What is iconic memory?
iconic memory is a term when the human brain remembers a picture after a brief view of the visual. Sensory memory refers to any memory of one of the senses. The iconic memory applies only to the memory of the sight. The Word icon means a picture or image, a term for this short -term memory type. From iconic memory experiments, scientists learned that the witness image was briefly stored without spending much time to process the brain.
Sensory trades, also called sensory buffers, save the visual image on very short -term. Echoic memory, auditory memory, remembers sounds in less than four seconds, while iconic memory is gone in less than a second. With iconic memory tests, the human brain does not have much time to decide what to process. Every sense remembers information for a different time. The transfer of information from the eye to the brain is maintained long enough to move the eye to the next point.
The idea of an iconic memory introduced George Sperling tothe beginning of the sixties. Using a tachistoscope, the sperling showed its test items arranged to create a box shape, three letters high and four letters across. A tachistoscope invented in 1859 and is used to increase memory or reading speed, is a projector device that flashes on the screen only in a fraction of a second. Sperling noted how many blocked letters could read during a visual flash. In general, three or four letters could be read during the memory iconic test.
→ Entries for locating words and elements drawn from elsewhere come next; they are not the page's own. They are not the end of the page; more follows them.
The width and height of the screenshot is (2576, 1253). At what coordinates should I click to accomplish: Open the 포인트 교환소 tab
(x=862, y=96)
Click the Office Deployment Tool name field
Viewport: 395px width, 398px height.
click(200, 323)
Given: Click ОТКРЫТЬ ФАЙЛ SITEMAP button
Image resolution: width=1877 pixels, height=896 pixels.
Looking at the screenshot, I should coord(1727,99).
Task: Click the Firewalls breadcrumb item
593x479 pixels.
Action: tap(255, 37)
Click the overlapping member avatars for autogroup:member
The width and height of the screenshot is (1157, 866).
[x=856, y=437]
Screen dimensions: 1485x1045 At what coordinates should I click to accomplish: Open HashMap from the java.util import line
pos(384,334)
Sperling then added a sound to the projected images of 250 milliseconds after the letters appeared. The sounds were different tones: high, medium and low. Subjects were instructed to read a number of high, medium or low letters depending on which tone they heard. Usually the subjects heard the tone and then read three or four letters from any line. These experiments showed up to the memory of all letters for one quarter of a second and after lesseIsely tone.
Later, in 1967, Ulric Neisser created a phrase iconic memory . He wanted this term to indicate the preservation of a duplicate of the image that is evident for the retina. At the age of 90, the findings from iconic memory were used to carry out other experiments on how the human brain registers visual images. Experiments are underway to see how quickly people can detect changes in a group of visually presented subjects.